## Exercise data

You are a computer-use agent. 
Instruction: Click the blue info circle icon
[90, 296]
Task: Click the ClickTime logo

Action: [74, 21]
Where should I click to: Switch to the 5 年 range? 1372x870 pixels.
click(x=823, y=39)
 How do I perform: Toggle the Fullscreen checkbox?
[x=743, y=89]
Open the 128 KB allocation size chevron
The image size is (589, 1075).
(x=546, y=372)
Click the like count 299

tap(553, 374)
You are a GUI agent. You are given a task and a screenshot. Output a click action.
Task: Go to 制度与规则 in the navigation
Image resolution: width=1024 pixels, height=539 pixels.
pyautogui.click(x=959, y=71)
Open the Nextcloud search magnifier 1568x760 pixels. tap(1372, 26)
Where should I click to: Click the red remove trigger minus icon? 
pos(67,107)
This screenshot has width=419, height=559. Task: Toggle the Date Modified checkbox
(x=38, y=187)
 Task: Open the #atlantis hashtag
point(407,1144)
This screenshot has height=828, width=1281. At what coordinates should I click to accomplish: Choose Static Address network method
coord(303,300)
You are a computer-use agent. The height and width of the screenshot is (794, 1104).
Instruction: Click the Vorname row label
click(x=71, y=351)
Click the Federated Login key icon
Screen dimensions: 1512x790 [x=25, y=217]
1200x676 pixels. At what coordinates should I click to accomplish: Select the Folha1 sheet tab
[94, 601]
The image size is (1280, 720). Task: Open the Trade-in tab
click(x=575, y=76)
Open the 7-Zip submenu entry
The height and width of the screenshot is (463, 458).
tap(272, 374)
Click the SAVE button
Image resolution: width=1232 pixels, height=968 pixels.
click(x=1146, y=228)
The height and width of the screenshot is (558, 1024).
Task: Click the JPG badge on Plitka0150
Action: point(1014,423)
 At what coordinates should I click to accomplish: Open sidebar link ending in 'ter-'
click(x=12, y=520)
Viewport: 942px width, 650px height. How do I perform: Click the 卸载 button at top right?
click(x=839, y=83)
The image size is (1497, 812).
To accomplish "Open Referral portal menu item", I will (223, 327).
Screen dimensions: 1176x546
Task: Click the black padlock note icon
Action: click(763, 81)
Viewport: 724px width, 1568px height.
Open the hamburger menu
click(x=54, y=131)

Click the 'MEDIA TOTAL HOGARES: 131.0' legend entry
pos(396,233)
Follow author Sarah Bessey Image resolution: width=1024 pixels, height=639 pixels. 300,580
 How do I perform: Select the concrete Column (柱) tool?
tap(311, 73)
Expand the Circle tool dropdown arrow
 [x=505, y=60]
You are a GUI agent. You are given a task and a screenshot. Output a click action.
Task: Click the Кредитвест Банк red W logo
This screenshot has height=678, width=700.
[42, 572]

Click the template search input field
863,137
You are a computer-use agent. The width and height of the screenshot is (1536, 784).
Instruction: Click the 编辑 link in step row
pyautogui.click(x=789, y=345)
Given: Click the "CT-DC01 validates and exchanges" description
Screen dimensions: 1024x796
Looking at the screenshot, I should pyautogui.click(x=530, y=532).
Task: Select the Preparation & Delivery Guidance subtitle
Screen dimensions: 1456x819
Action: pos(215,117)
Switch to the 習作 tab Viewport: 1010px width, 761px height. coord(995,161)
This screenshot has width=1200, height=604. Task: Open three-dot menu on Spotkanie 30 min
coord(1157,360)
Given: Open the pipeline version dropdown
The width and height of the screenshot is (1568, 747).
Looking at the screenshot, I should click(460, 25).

## Stated goal
Copy the records word for word, starting at the line that contains "Task: Select the" and continuing through the final line of the records.

## Task response
Task: Select the Preparation & Delivery Guidance subtitle
Screen dimensions: 1456x819
Action: pos(215,117)
Switch to the 習作 tab Viewport: 1010px width, 761px height. coord(995,161)
This screenshot has width=1200, height=604. Task: Open three-dot menu on Spotkanie 30 min
coord(1157,360)
Given: Open the pipeline version dropdown
The width and height of the screenshot is (1568, 747).
Looking at the screenshot, I should click(460, 25).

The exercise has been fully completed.